[PATCH v4 01/10] Initial TI PRU GCC port
Dimitar Dimitrov
dimitar@dinux.eu
Tue Sep 25 05:16:00 GMT 2018
On Monday, 9/24/2018 11:38:23 EEST Richard Sandiford wrote:
> Dimitar Dimitrov <dimitar@dinux.eu> writes:
> > On Thursday, 9/13/2018 13:02:21 EEST Richard Sandiford wrote:
> >> Dimitar Dimitrov <dimitar@dinux.eu> writes:
> >> > +/* Callback for walk_gimple_seq that checks TP tree for TI ABI
> >> > compliance. */ +static tree
> >> > +check_op_callback (tree *tp, int *walk_subtrees, void *data)
> >> > +{
> >> > + struct walk_stmt_info *wi = (struct walk_stmt_info *) data;
> >> > +
> >> > + if (RECORD_OR_UNION_TYPE_P (*tp) || TREE_CODE (*tp) ==
> >> > ENUMERAL_TYPE)
> >> > + {
> >> > + /* Forward declarations have NULL tree type. Skip them. */
> >> > + if (TREE_TYPE (*tp) == NULL)
> >> > + return NULL;
> >> > + }
> >> > +
> >> > + /* TODO - why C++ leaves INTEGER_TYPE forward declarations around?
> >> > */
> >> > + if (TREE_TYPE (*tp) == NULL)
> >> > + return NULL;
> >> > +
> >> > + const tree type = TREE_TYPE (*tp);
> >> > +
> >> > + /* Direct function calls are allowed, obviously. */
> >> > + if (TREE_CODE (*tp) == ADDR_EXPR && TREE_CODE (type) ==
> >> > POINTER_TYPE)
> >> > + {
> >> > + const tree ptype = TREE_TYPE (type);
> >> > + if (TREE_CODE (ptype) == FUNCTION_TYPE)
> >> > + return NULL;
> >> > + }
> >>
> >> This seems like a bit of a dangerous heuristic. Couldn't it also cause
> >>
> >> us to skip things like:
> >> (void *) func
> >>
> >> ? (OK, that's dubious C, but we do support it.)
> >
> > The cast yields a "data pointer", which is 32 bits for both types of ABI.

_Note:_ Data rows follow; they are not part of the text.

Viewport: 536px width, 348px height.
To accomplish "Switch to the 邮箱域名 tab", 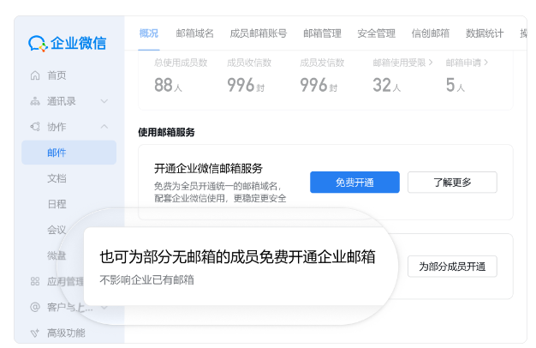I will click(194, 33).
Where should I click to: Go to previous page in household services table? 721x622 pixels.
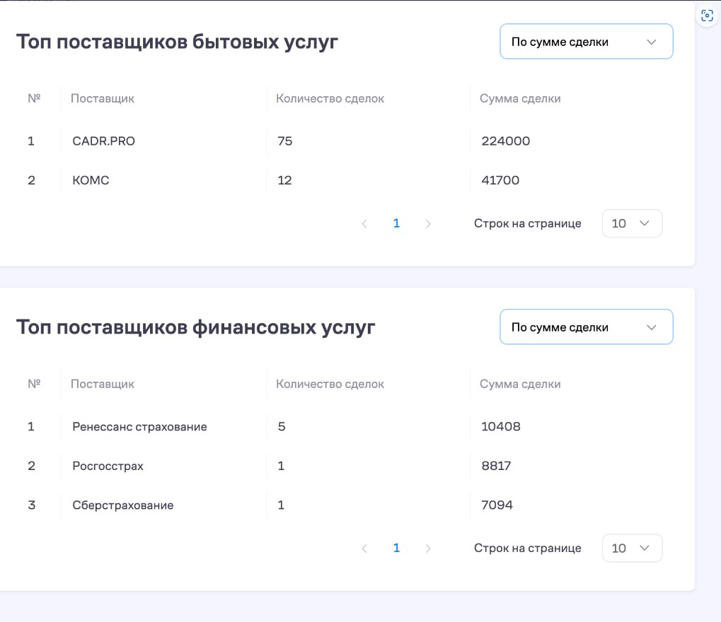coord(364,224)
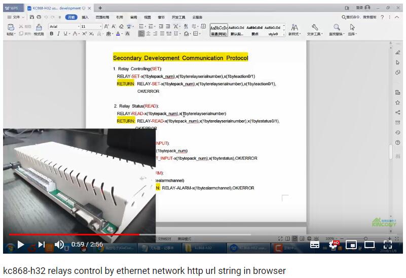406x278 pixels.
Task: Click the find and replace magnifier icon
Action: (x=336, y=27)
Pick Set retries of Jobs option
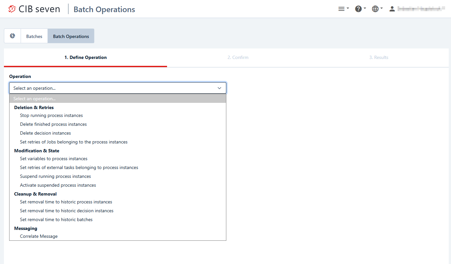Viewport: 451px width, 264px height. pyautogui.click(x=74, y=142)
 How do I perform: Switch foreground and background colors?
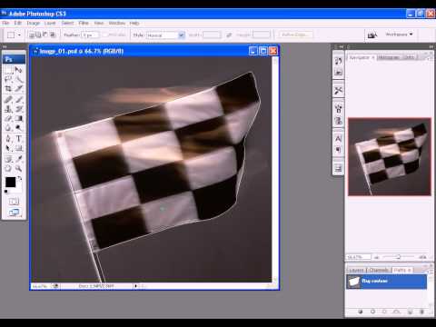(x=19, y=178)
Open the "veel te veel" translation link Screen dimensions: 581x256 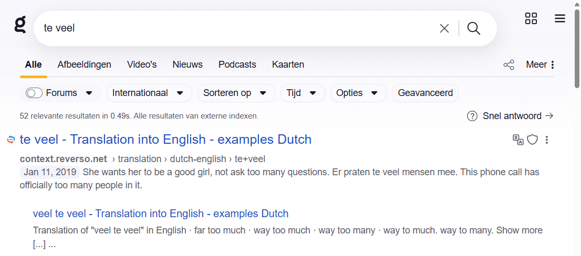(161, 214)
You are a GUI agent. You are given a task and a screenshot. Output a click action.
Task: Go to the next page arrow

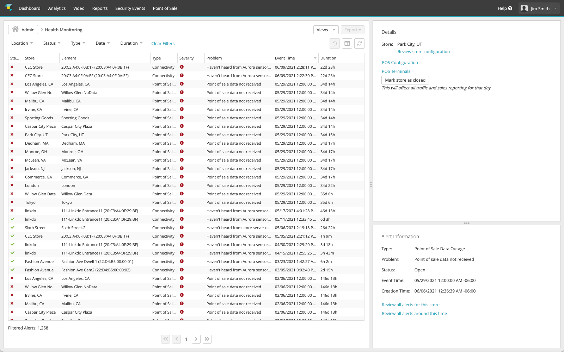[x=196, y=339]

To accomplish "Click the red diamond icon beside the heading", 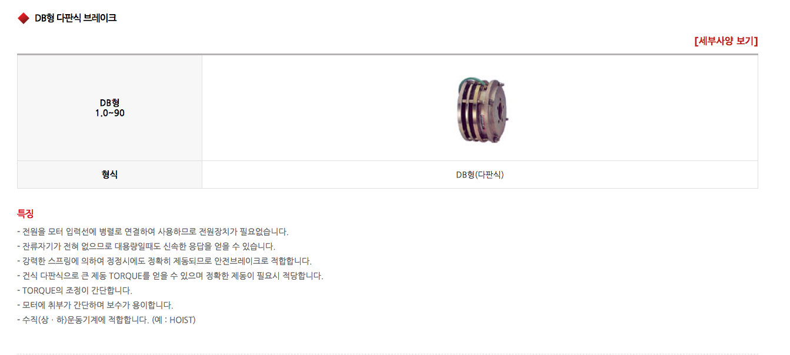I will 24,18.
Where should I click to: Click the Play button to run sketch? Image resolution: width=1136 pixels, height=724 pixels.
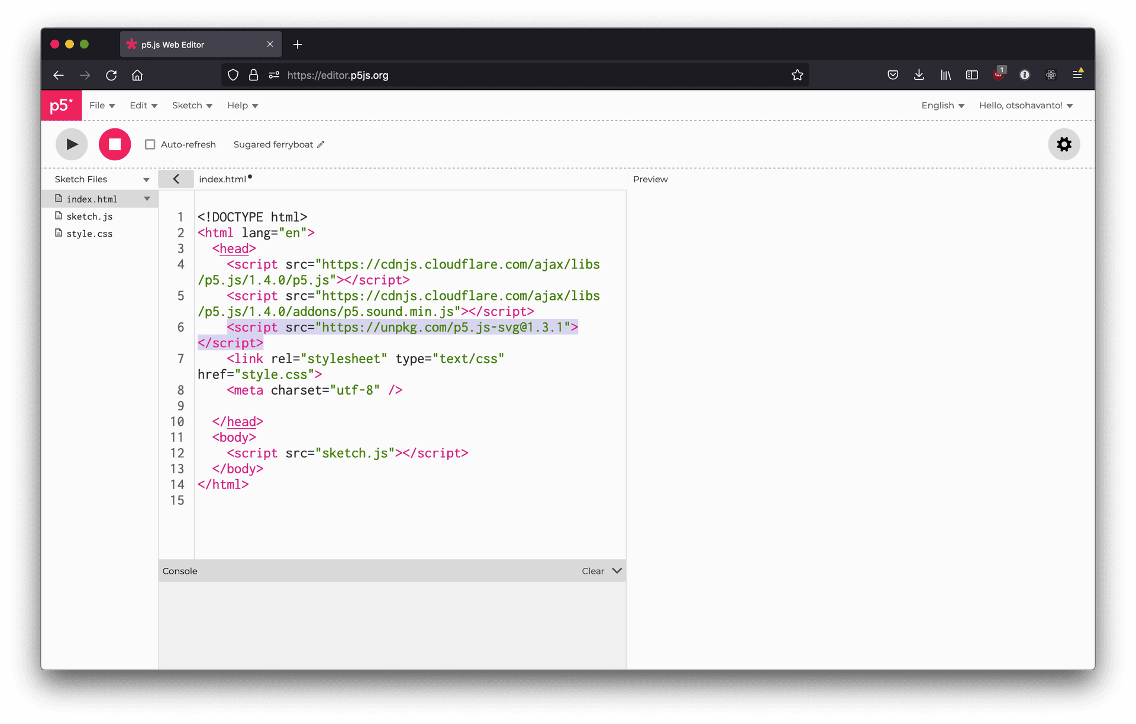(71, 144)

> > Hence it is safe to skip "(void *) func".
> >
> > The TI ABI's 16 bit function pointers become a problem when they change
> > the
> > layout of structures and function argument registers.
>
> OK. The reason this stood out is that the code doesn't obviously match
> the comment. If the code is just trying to skip direct function calls,
> I think the gcall sequence I mentioned would be more obvious, and would
> match the existing comment. If anything that takes the address of a
> function is OK then it might be worth changing the comment to include that.

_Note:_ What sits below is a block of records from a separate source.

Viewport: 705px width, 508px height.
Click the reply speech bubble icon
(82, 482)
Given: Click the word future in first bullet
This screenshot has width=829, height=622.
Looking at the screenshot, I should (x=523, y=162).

I will use your suggested gcall snippet since it is safe and obvious. The
comment matches my original intent.
> >> > +/* Implement TARGET_PREFERRED_RELOAD_CLASS. */
> >> > +static reg_class_t
> >> > +pru_preferred_reload_class (rtx x ATTRIBUTE_UNUSED, reg_class_t
> >> > regclass)
> >> > +{
> >> > + return regclass == NO_REGS ? GENERAL_REGS : regclass;
> >> > +}
> >>
> >> This looks odd: PREFERRED_RELOAD_CLASS should return a subset of the
> >> original class rather than add new registers. Can you remember why
> >> it was needed?
> >
> > I'm not sure what target code is supposed to return when NO_REGS is passed
> > here. I saw how other ports handle NO_REGS (c-sky, m32c, nios2, rl78). So
> > I
> > followed suite.
> >
> > Here is a backtrace of LRA when NO_REGS is passed:
> > 0xf629ae pru_preferred_reload_class
> >
> > ../../gcc/gcc/config/pru/pru.c:788
> >
> > 0xa3d6e8 process_alt_operands
> >
> > ../../gcc/gcc/lra-constraints.c:2600
> >
> > 0xa3ef7d curr_insn_transform
> >
> > ../../gcc/gcc/lra-constraints.c:3889
> >
> > 0xa4301e lra_constraints(bool)
> >
> > ../../gcc/gcc/lra-constraints.c:4906
> >
> > 0xa2726c lra(_IO_FILE*)
> >
> > ../../gcc/gcc/lra.c:2446
> >
> > 0x9c97a9 do_reload
> >
> > ../../gcc/gcc/ira.c:5469
> >
> > 0x9c97a9 execute
> >
> > ../../gcc/gcc/ira.c:5653
>
> I think it should just pass NO_REGS through unmodified (which means
> spill to memory). In some ways it would be good if it didn't have to
> handle this case, but again that's going to be work to fix.
>
> The RA will pass ALL_REGS if it can handle any register, and wants to
> know what the target would prefer. But for any input, the hook needs
> to stick within the registers it was given.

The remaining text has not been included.